Alpha-beta can be seen as an instance of minimax, where min and max are instantiated using a well-chosen lattice. Full gist .
We represent games as a tree, where each internal node is a position in the game, waiting for a designated player to pick a move to a child node, and each leaf is a final position with its score, or value.

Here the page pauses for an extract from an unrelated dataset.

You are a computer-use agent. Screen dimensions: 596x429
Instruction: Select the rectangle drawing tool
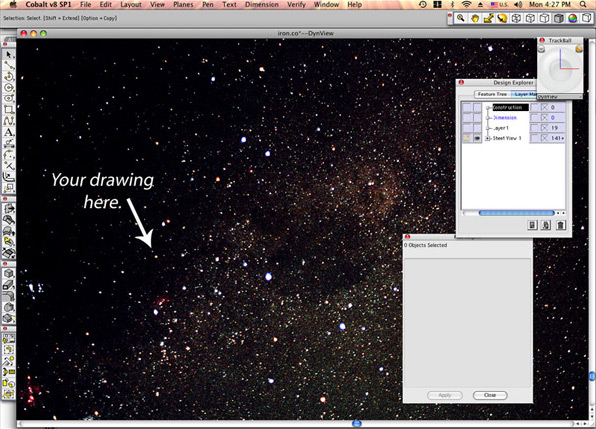pos(8,110)
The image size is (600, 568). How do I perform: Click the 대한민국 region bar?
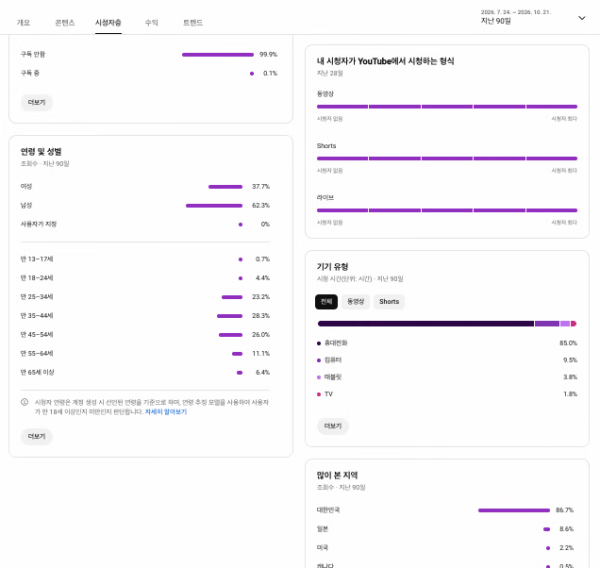point(514,510)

-- | At every step, either the game ended with a value/score,
-- or one of the players is to play.
data GameF a r = Value a | Play Player (NonEmpty r)
 deriving Functor
type Game a = Fix (GameF a)

-- | One player wants to maximize the score,
-- the other wants to minimize the score.
data Player = Mini | Maxi

minimax will work on any lattice, defined by the following class:

class Lattice l where
  inf, sup :: l -> l -> l

The Lattice class is more general than Ord : and Ord instance is a Lattice with decidable equality ( Eq ). If we could redefine Ord , then it would be appropriate to add Lattice as a superclass. But here a newtype will have to do:

-- The Lattice induced by an Ord
newtype Order a = Order { unOrder :: a }
  deriving (Eq, Ord)

instance Ord a => Lattice (Order a) where
  inf = min
  sup = max

Here's minimax. It is parameterized by an embedding leaf :: a -> l of final values to the chosen lattice. One player maximizes the embedded value, the other player minimizes it.

-- | Generalized minimax
gminimax :: Lattice l => (a -> l) -> Game a -> l
gminimax leaf = cata minimaxF where
  minimaxF (Value x) = leaf x
  minimaxF (Play p xs) = foldr1 (lopti p) xs

lopti :: Lattice l => Player -> l -> l -> l
lopti Mini = inf
lopti Maxi = sup

The "regular" minimax uses the scores of the game directly as the lattice:

minimax :: Ord a => Game a -> a
minimax = unOrder . gminimax Order

For alpha-beta pruning, the idea is that we can keep track of some bounds on the optimal score, and this allows us to short-circuit the search. So the search is to be parameterized by that interval (alpha, beta) . This leads us to a lattice of functions Interval a -> a :

newtype Pruning a = Pruning { unPruning :: Interval a -> a }

An interval can be represented by (Maybe a, Maybe a) to allow either side to be unbounded. But we shall use better named types for clarity, and also to leverage a different Ord instance on each side:

type Interval a = (WithBot a, WithTop a)
data WithBot a = Bot | NoBot a deriving (Eq, Ord)
data WithTop a = NoTop a | Top deriving (Eq, Ord)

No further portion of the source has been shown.